The usual villains still matter, and I see them in accelerators, startup communities, and founder coaching all the time.
- Overconfidence: “Our product is obviously better.” The market rarely rewards obviousness that only exists inside the founder’s head.
- Confirmation bias: collecting praise, ignoring disconfirming evidence, and calling that research.
- Sunk cost fallacy: defending a failing strategy because you already spent money, time, or identity on it.
- Status quo bias: staying in a weak channel or stale positioning because change feels threatening.
- Survivorship bias: copying the visible winners while ignoring the silent graveyard of similar attempts.
Search and content strategy create perfect conditions for these biases. A founder sees a competitor ranking, assumes the format works, and ignores the possibility that timing, domain authority, brand demand, or unique research did the real work. Then they publish a weaker copy and wonder why nothing happens.
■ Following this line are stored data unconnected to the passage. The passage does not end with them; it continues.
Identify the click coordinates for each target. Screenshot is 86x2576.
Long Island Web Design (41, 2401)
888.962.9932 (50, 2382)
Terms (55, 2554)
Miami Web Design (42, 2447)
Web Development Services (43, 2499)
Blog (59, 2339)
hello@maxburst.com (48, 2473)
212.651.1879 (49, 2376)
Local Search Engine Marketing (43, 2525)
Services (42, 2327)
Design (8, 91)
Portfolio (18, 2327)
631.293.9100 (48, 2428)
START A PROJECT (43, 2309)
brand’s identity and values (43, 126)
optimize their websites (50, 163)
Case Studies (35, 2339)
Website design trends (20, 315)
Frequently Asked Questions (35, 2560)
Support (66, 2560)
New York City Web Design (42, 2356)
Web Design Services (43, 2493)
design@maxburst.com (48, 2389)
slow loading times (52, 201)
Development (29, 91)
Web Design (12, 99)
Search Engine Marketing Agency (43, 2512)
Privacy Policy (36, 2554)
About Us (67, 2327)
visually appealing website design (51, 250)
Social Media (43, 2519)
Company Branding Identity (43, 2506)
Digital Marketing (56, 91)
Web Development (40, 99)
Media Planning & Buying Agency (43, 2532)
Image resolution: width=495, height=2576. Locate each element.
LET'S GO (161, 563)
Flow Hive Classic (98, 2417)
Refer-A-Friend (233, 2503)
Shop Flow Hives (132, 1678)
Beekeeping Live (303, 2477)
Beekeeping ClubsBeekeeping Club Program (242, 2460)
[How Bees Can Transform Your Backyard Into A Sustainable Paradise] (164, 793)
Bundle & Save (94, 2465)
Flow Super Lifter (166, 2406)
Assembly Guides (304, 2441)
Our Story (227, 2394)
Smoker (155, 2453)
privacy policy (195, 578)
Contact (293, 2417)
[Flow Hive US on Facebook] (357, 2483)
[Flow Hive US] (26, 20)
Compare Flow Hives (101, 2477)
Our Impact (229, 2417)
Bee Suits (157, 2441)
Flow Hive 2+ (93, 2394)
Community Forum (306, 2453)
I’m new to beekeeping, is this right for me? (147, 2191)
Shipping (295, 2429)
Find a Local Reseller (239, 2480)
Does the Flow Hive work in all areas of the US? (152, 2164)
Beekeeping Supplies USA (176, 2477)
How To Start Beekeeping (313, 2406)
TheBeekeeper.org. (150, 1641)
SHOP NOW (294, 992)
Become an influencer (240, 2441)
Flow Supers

One antidote is a decision journal. Write what you believe, what evidence supports it, what would prove you wrong, and when you will review the outcome. This is boring, and that is exactly why it works. It forces honesty. I use similar structures in startup education because founders need friction, not just inspiration.
How can founders build better judgment over time?
Judgment grows through repetition plus feedback. You need exposure to many decisions, and you need ways to see where your reasoning failed. Reading helps. Mentors help. Customers help more than founders usually admit. And cross-disciplinary thinking helps a lot. My own background spans linguistics, education, management, IP, blockchain, AI, game design, and startup execution. That mix lets me spot patterns other people miss because they are trapped inside one professional language.
Founders can train judgment by doing the following:
- Build a small circle of people who disagree well.
- Review old decisions and score the reasoning, not just the result.
- Expose yourself to adjacent domains, not just your niche.
- Talk to customers before and after shipping, not only before.
- Separate ego repair from business analysis.
I also believe in slightly uncomfortable learning. If startup education lets people consume theory without consequences, they confuse recognition with skill. That is one reason I built game-based founder systems at Fe/male Switch. Founders need repeated practice in ambiguous situations. They need structured experiments. And they need to feel the cost of bad assumptions while the stakes are still low.
What do real founder decision cases look like?
Let me make this concrete with three founder situations I see often.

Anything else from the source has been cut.